If you grew up in the 80’s or 90’s, chances are you know all about the Teenage Mutant Ninja Turtles. Brace yourself, millennials: the Ninja Turtles turn 30 this month. Does that make you feel old or what? The idea of TMNT came to life when the two men were taking a break from brainstorming in 1984, and the rest was history.
In honor of surviving in the comics world for three decades now, we decided to blast into the past, when the concept of the TMNT was only a mind baby of the two original creators, Kevin Eastman and Peter Laird. If you work as a creator of any kind, you know how it feels for your creative gears to take a sudden halt- usually at the worst time possible. Well, that wasn’t necessarily the case for Eastman and Laird.
The First Sketch
The original sketch of the Teenage Mutant Ninja Turtles was created in 1984 when Kevin Eastman and Peter Laird were doodling during a brainstorming session, only to find that they had created something pretty catchy. The two started a small comic series on their own, which they later brought to Mirage Studios up until 1995- selling 75 issues alone. The series was also used as a mini series in a handful of other comics companies.

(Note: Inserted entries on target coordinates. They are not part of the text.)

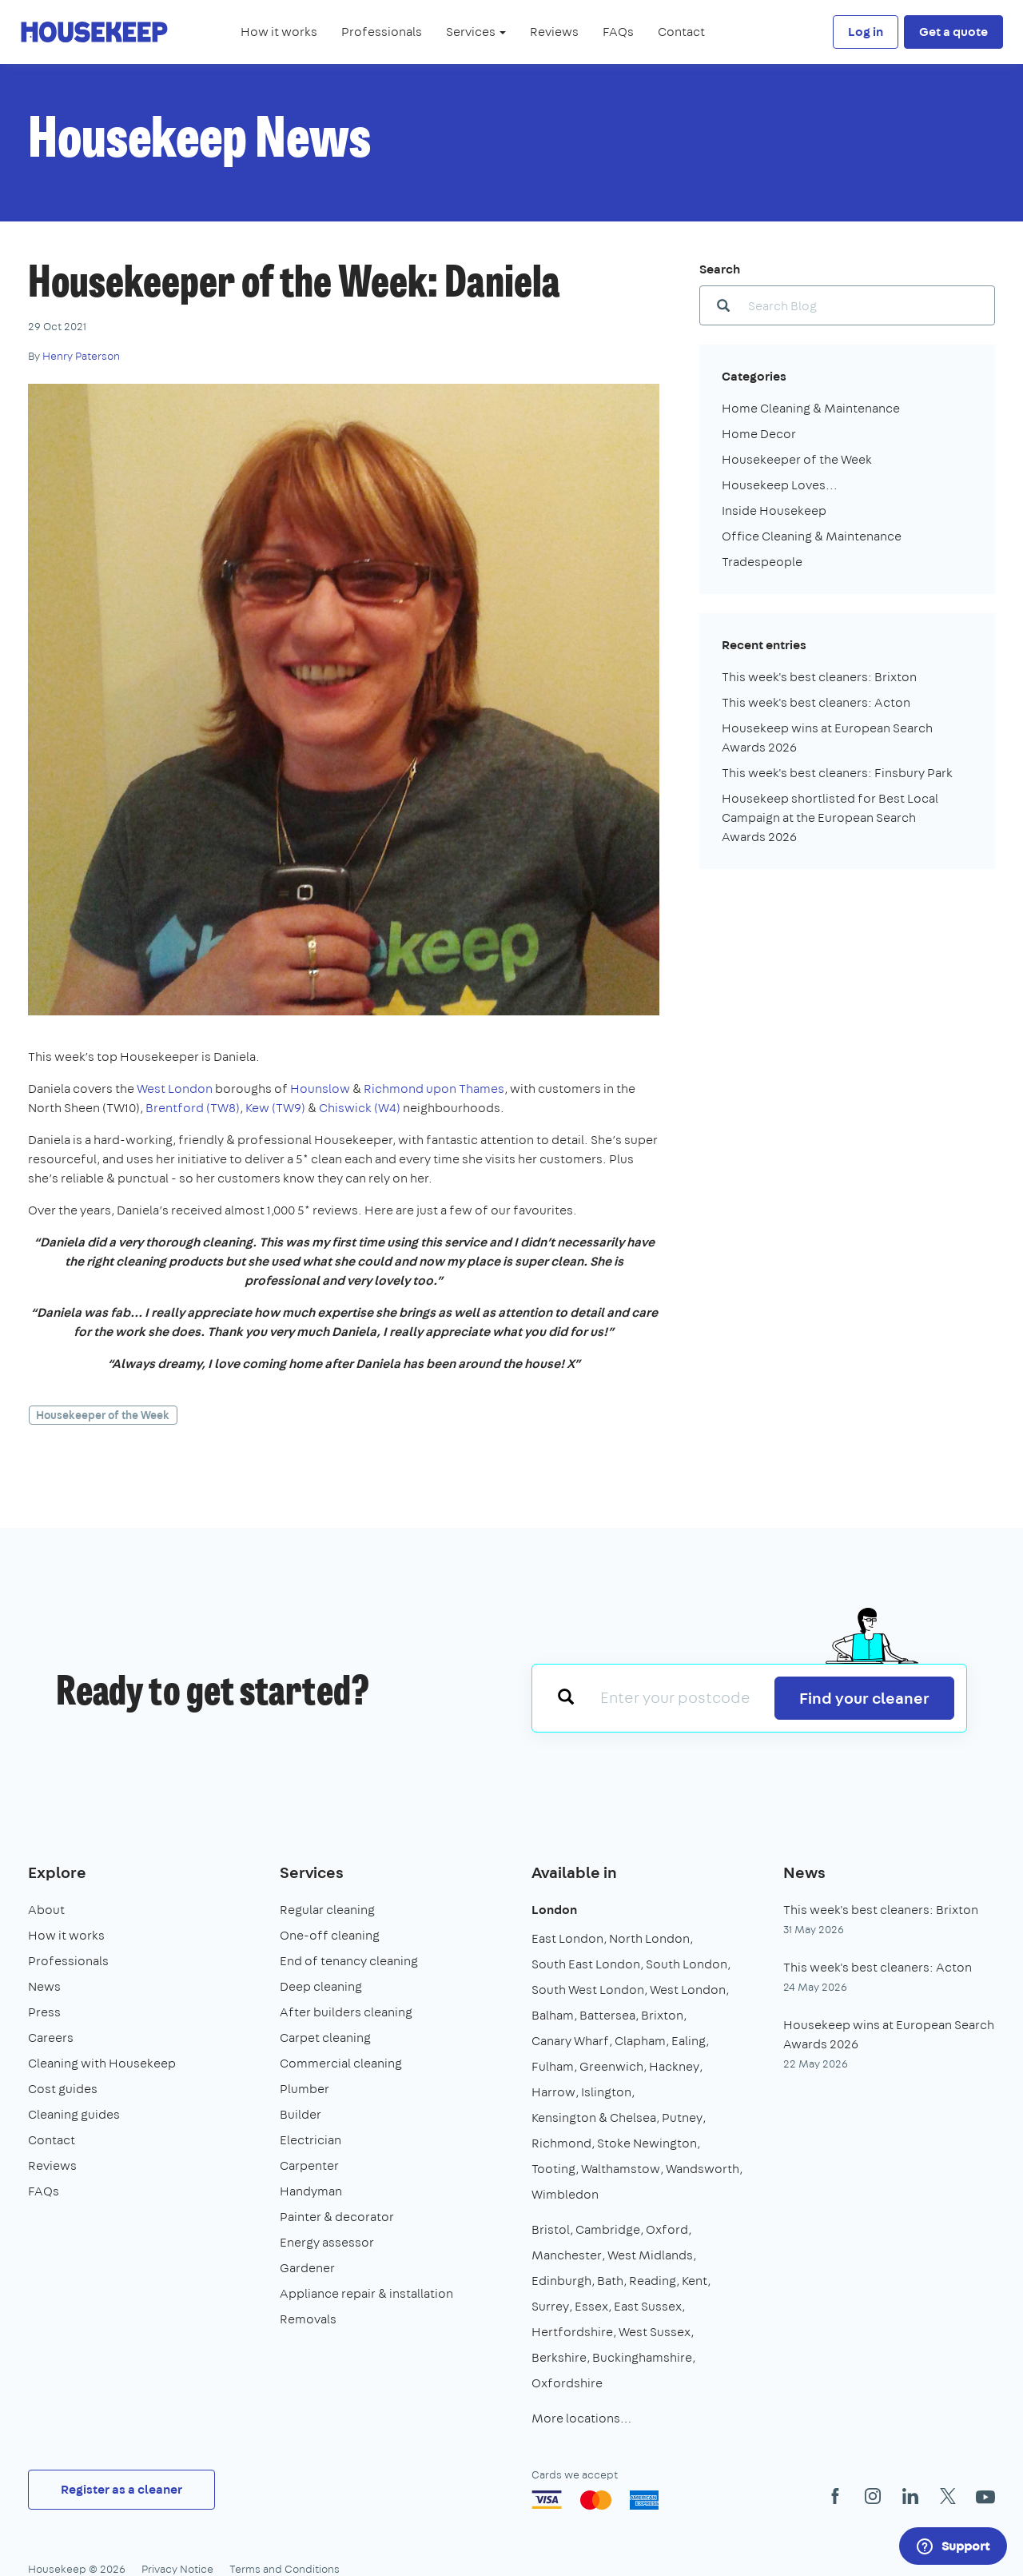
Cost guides (63, 2088)
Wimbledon (565, 2194)
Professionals (381, 31)
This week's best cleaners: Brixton (819, 676)
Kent (694, 2280)
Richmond (561, 2143)
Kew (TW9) (275, 1107)
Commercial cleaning (341, 2063)
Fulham (552, 2066)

The Evolution Into Cartoons and Action Figures
As popularity continued to rise, the target group for TMNT and Playmate Toys began to shift from teenagers to 4-8 year olds. At this point in time, Eastman and Laird made the tough decision to “soften” the image of the 4 ninja turtles, which stirred up a variety of discussion and feedback from the original TMNT fans. Not everyone was happy with the shift, but we love when a comic we care about gets in front of more people. It means that there can be more fans to talk to. For testing purposes, the comics company aired a mini series of 5 cartoon episodes, later leading into a larger order of episodes that aired from 1988-1996. This ended up producing a bodacious 188 Ninja Turtles episodes.
The plastic action figures grew extremely popular, especially with toddlers- but Playmate wanted to head in a direction that would lead them to more lucrative collectibles. So they turned their attention back to the teenagers they had turned away from. In 1996, the movie Teenage Mutant Ninja Turtles came to theaters and raked in over 200 million at box offices across the country. This movie became an instant classic and people still talk about it today. The reboot spawned amazing lines of toys from bigger name companies including popular collector brands like NECA and Sideshow Collectibles.
So, Kevin Eastman and Peter Laird, we would like to thank you for “slacking off” (as some would say) that one day back in 1984, or better yet, creating the universally known series of Teenage Mutant Ninja Turtles. What would the comics world have done without you?